Extract provided:
Plastic Fantastic: Next-gen electronics

Jess Wade, outreach enthusiast and ambassador for diversity in STEM, is researching semiconducting polymers combined with chiral dopants to develop the next generation of electronics and sensors.

01 October 2018

Jess Wade has been in the news for her efforts to call attention to the diverse work of women in STEM. You can hardly find an article about diversity in STEM that doesn't include an interview or quote from Jess—while she was in San Diego attending Optics + Photonics she had interviews with a news outlet in Brazil and a 3 a.m. phone call with the BBC.

But what most of the press glosses over is that Jess is a physicist who is doing some fascinating science in its own right. She's working on semiconducting light-emitting polymers for OLEDs.

Although polymers shouldn't semiconduct-they're plastic, after all-her team is working with a carbon-based polymer with a special type of bond (single-double-single-double) that lets them act like semiconductors. They have all the good properties of plastics-they can be dissolved in solvents, printed at room temperature, and they're cheap-and they also have the electronic properties of semiconductors, like silicon.

Your instructions: Continue the article on Jess Wade's research into semiconducting polymers from the point where it stops. The listing that follows has no connection to the article on Jess Wade and semiconducting polymers.

Information shown:
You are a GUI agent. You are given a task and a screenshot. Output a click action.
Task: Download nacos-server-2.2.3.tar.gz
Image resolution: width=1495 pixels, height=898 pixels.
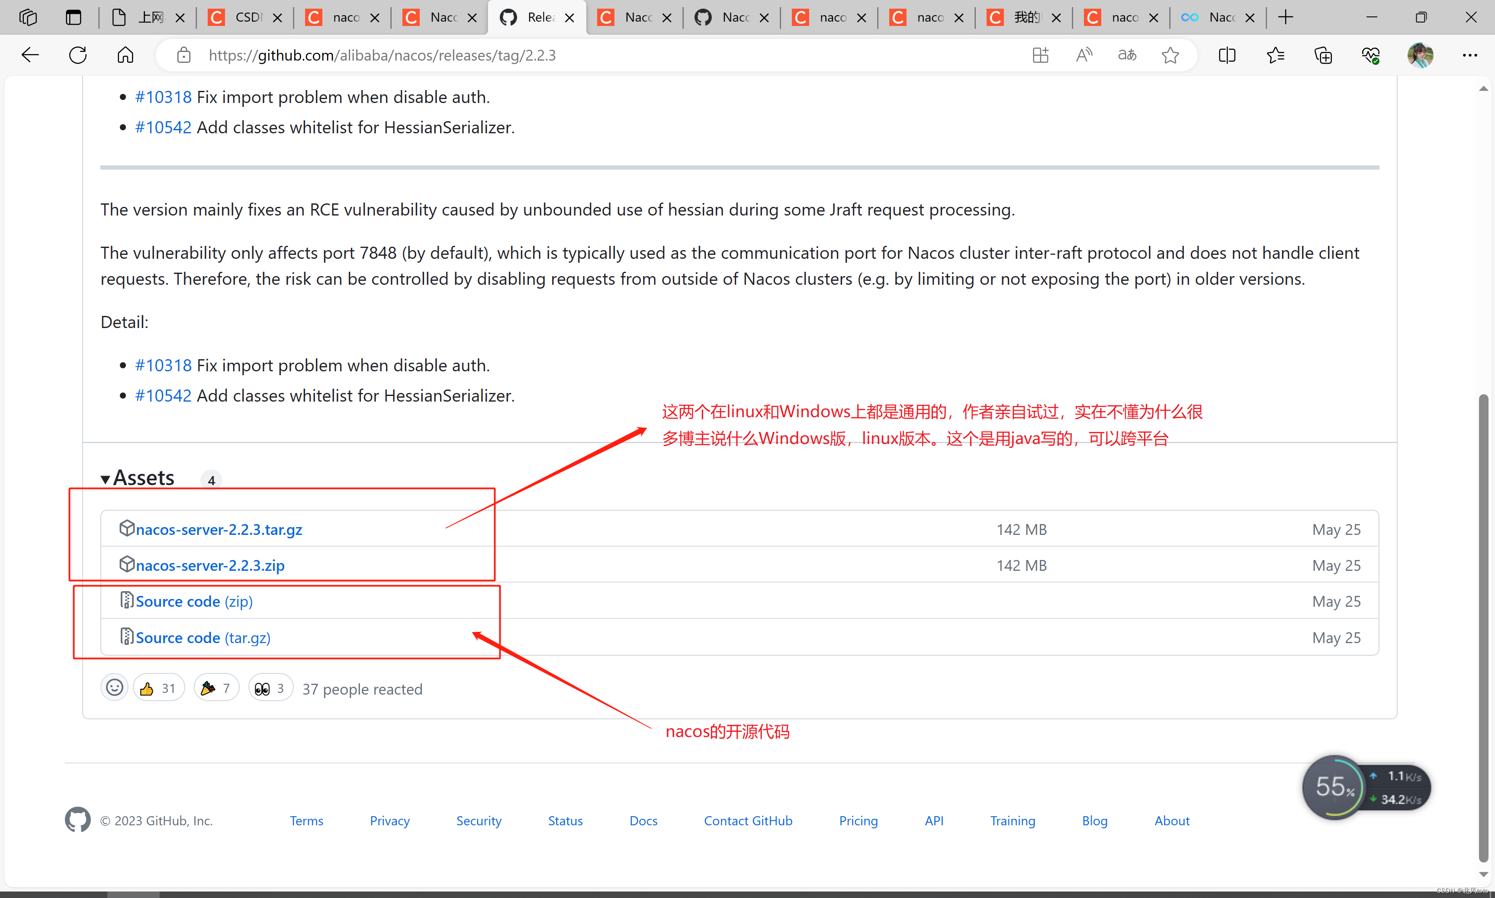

Response:
Wade is trying to find a combination of these light-emitting polymers with small twisted (chiral) dopants that can induce a strong polarization effect in the polymers. And the potential applications are intriguing.

Whereas OLEDs are most well known as displays for TVs and cell phones, Wade points out that the commercialization of OLED displays shows that the technology has matured, and basic research is no longer needed in that area. What's really exciting is taking this research to biosensors.

It may be possible to combine these polymer OLEDs with other organic devices, like a photodetector, to make a biosensor that's thin, flexible, and disposable.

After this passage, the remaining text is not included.